PosixPath('/tmp/tmpdeaokyh7')

If you give it a scheme registered with fsspec, it will return a UPath which uses fsspec FileSystem backend

In [3]:
local_uri = local_path.absolute().as_uri()
print(f"{local_uri=}")

local_upath = UPath(local_uri)
print(f"{local_upath=}")

print(f"{type(local_upath)=}")
assert isinstance(local_upath, UPath)

print(f"{type(local_upath.fs)=}")
tmp.close()

local_uri='file:///tmp/tmpdeaokyh7'
local_upath=UPath('file:/tmp/tmpdeaokyh7')
type(local_upath)=<class 'upath.core.UPath'>
type(local_upath.fs)=<class 'fsspec.implementations.local.LocalFileSystem'>


# `fsspec` FileSystems

With `UPath` you can connect to any `fsspec` FileSystem and interact with it in with it as you would with your local filesystem using `pathlib`. Connection arguments can be given in a couple of ways:

You can give them as keyword arguments as described in the `fsspec` [docs](https://filesystem-spec.readthedocs.io/en/latest/api.html#built-in-implementations) for each filesystem implementation:

In [4]:
ghpath = UPath('github:/', org='fsspec', repo='universal_pathlib', sha='main')
assert ghpath.exists()
ghpath.fs

<fsspec.implementations.github.GithubFileSystem at 0x7f87bfea66b0>

Or define them in the path/url, in which case they will be appropriately parsed:

In [5]:
ghpath = UPath('github://fsspec:universal_pathlib@main/')
ghpath

UPath('github://fsspec:universal_pathlib@main/')
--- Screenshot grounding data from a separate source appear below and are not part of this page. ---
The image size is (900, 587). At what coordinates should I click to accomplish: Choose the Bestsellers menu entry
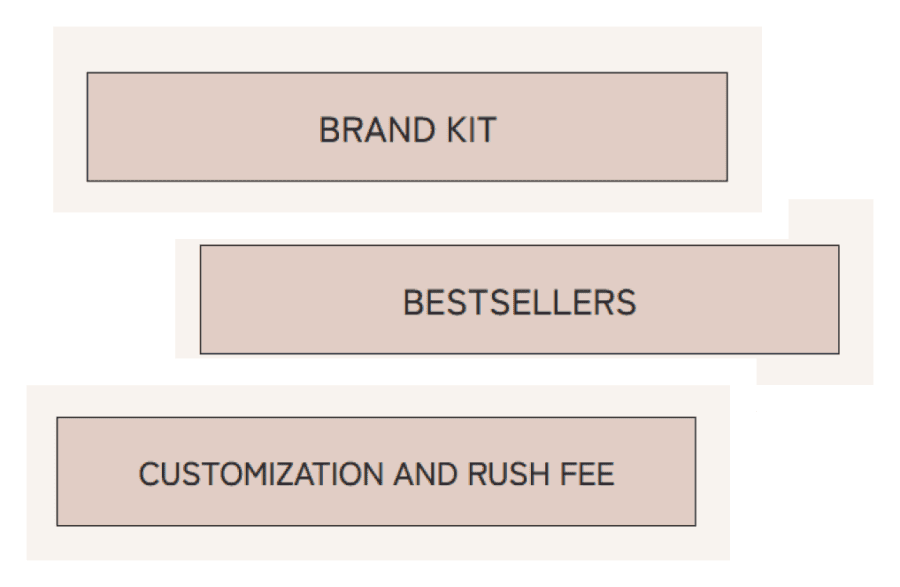(519, 300)
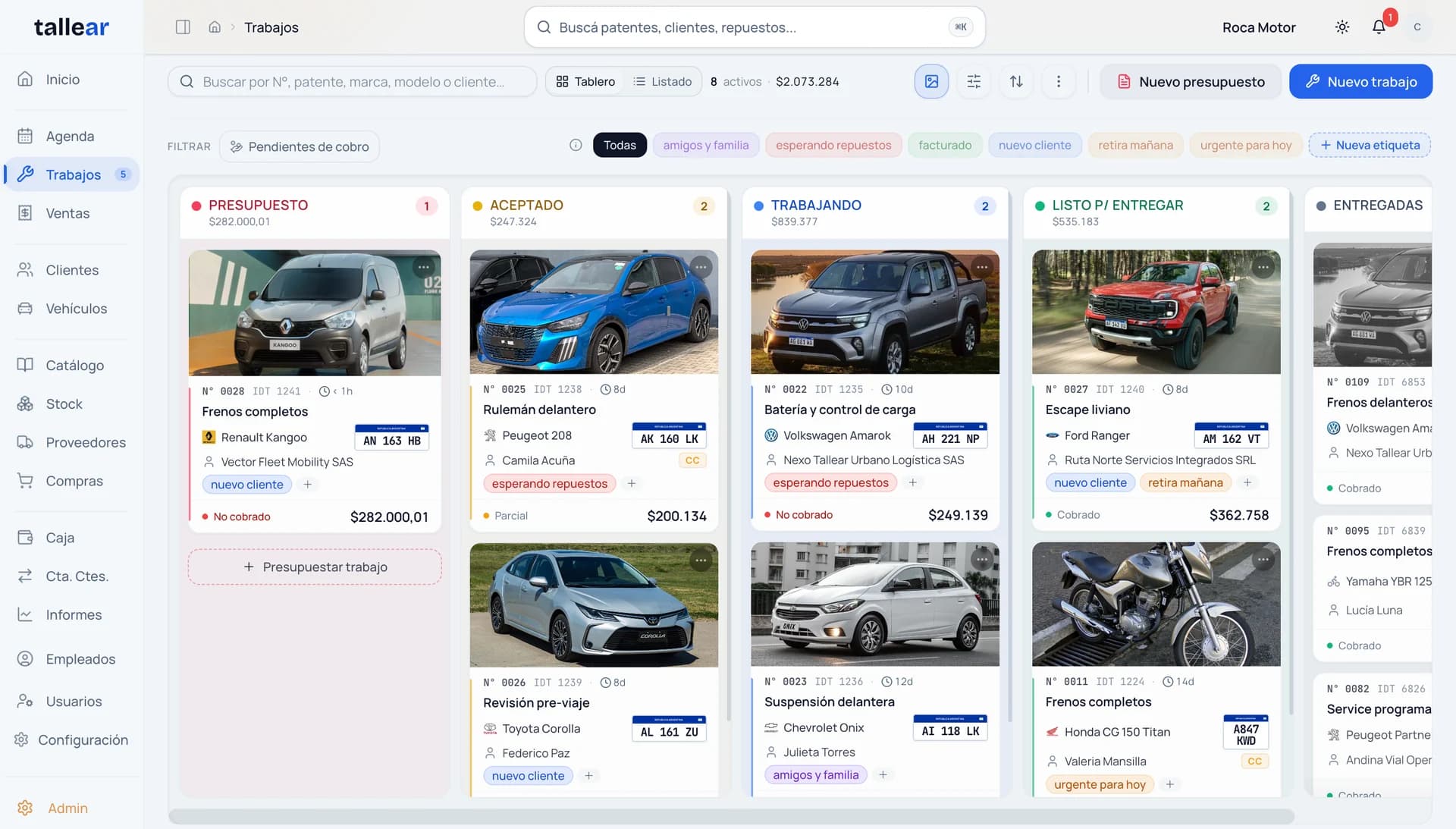Viewport: 1456px width, 829px height.
Task: Click the sort arrows icon
Action: click(x=1016, y=81)
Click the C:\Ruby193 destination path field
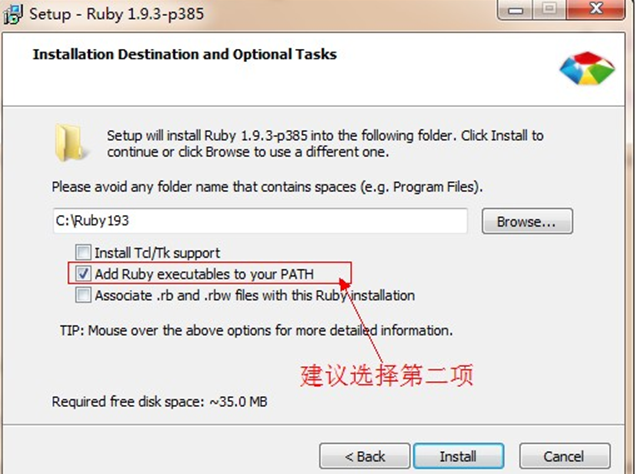 (x=260, y=221)
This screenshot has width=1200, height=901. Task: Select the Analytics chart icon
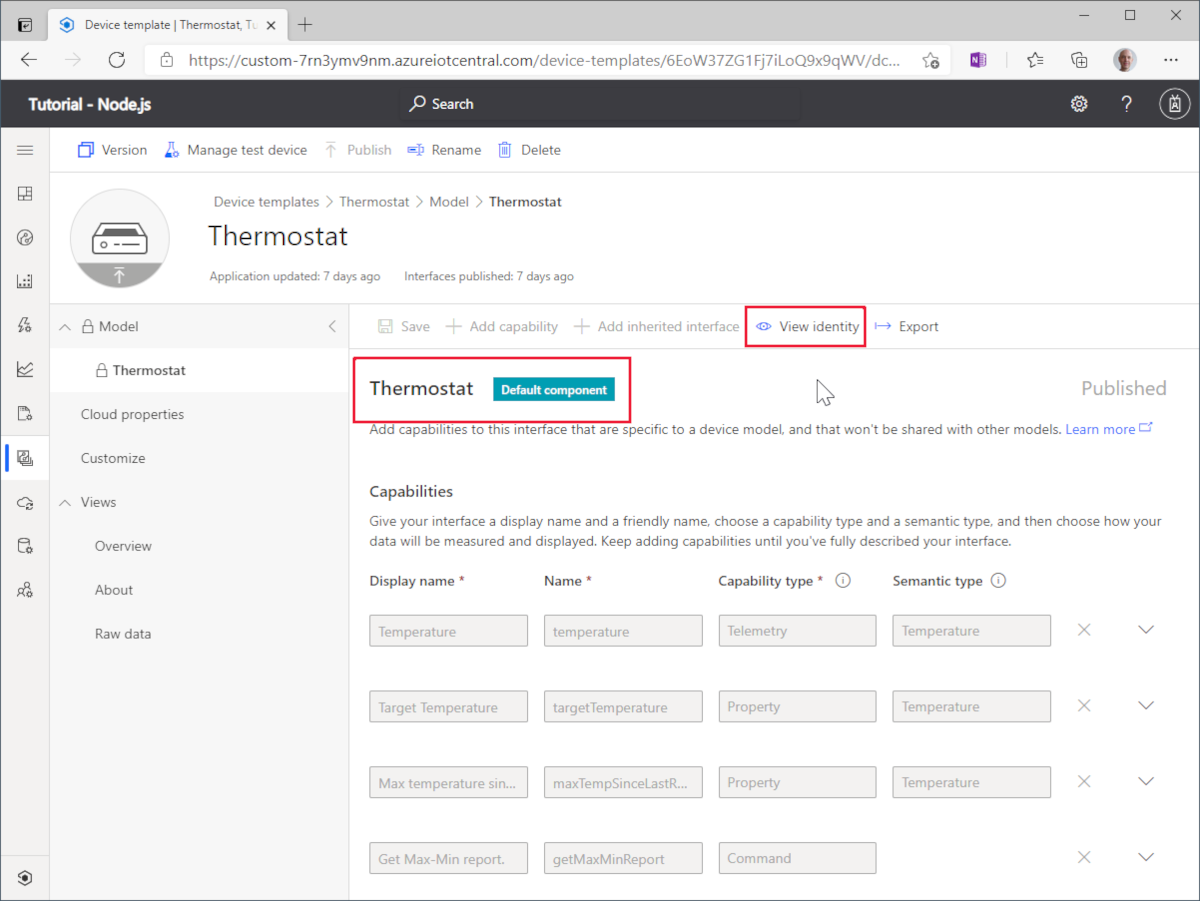click(25, 368)
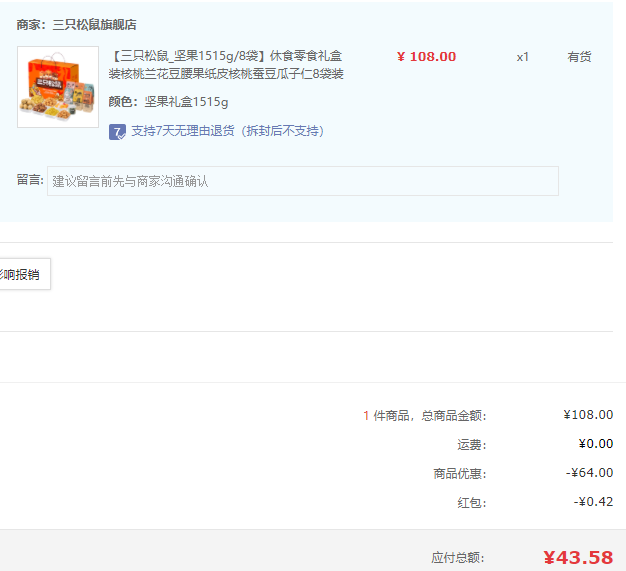Click the 运费 ¥0.00 shipping value
Viewport: 626px width, 571px height.
pyautogui.click(x=596, y=444)
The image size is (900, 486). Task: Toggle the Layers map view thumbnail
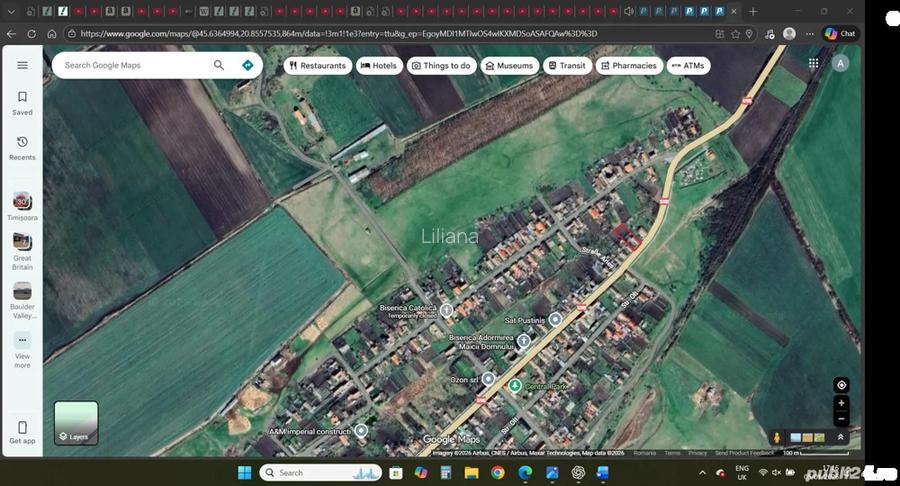tap(76, 422)
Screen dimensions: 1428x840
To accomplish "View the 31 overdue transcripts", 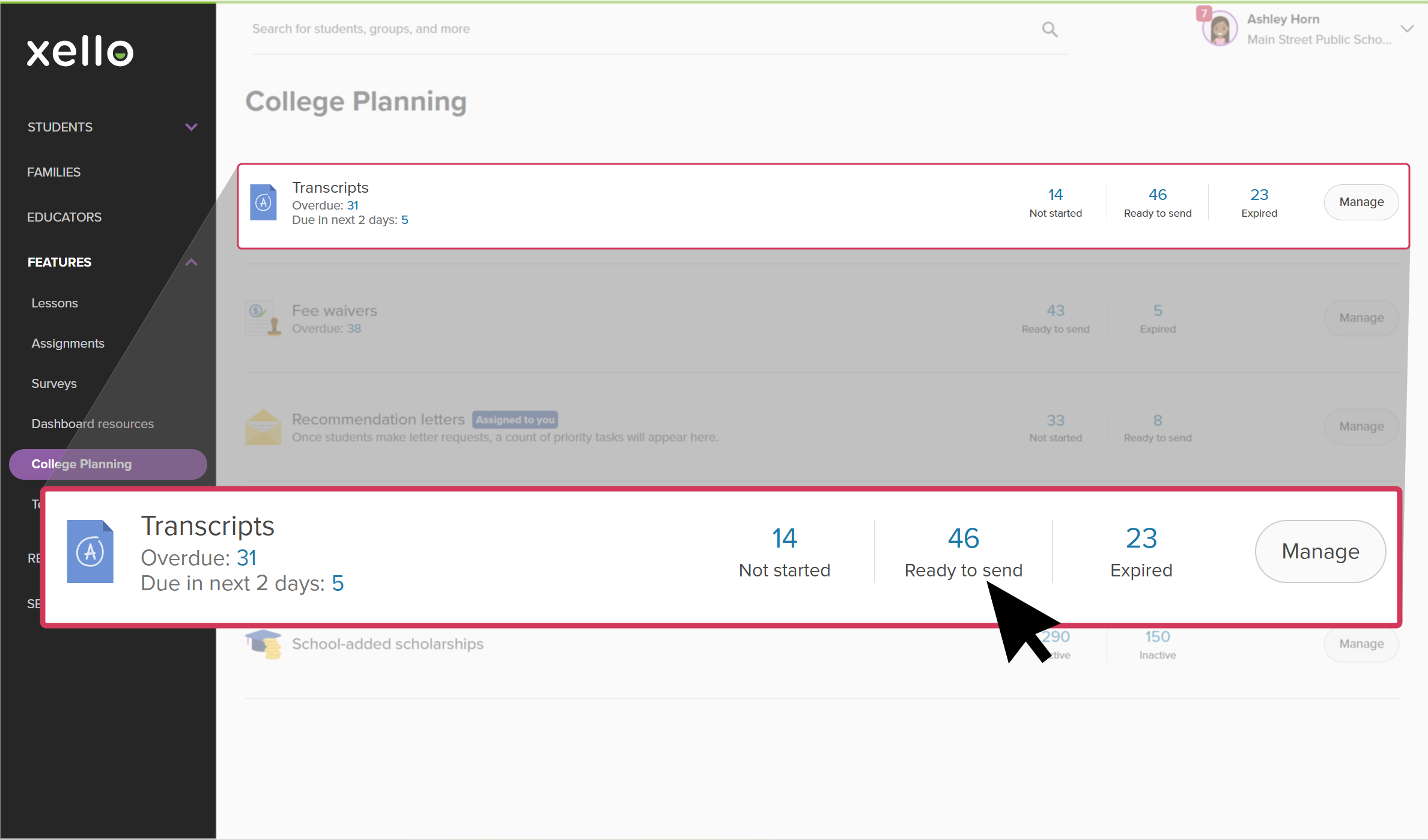I will pyautogui.click(x=353, y=205).
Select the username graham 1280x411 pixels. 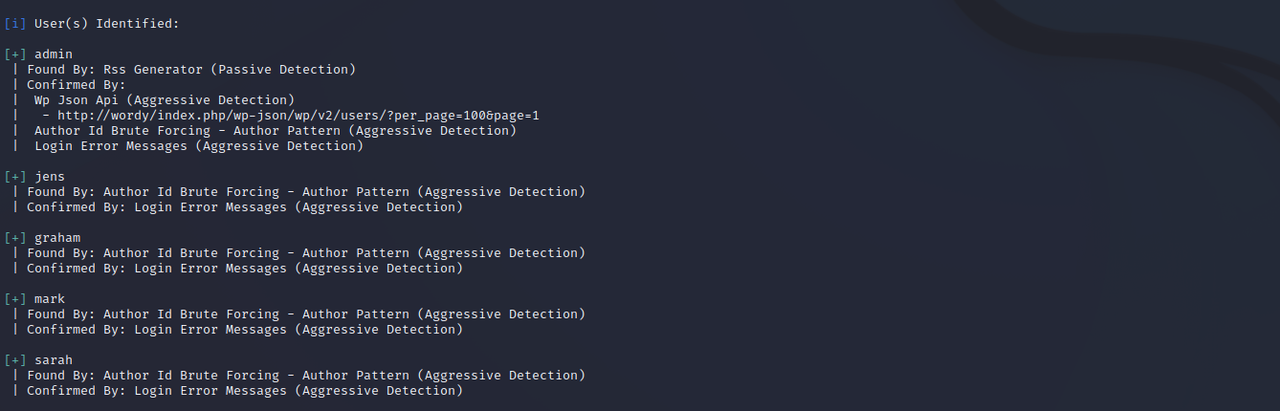pos(58,237)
With a `UPath` object instantiated, you can now interact with the paths with the usual `pathlib.Path` API.

In [6]:
for p in ghpath.iterdir():
    print(p)
    break

github://fsspec:universal_pathlib@main/.flake8


All the standard path methods and attributes of [`pathlib.Path`](https://docs.python.org/3/library/pathlib.html#pathlib.Path) are available too:

In [7]:
readme_path = ghpath / "README.md"
readme_path

UPath('github://fsspec:universal_pathlib@main/README.md')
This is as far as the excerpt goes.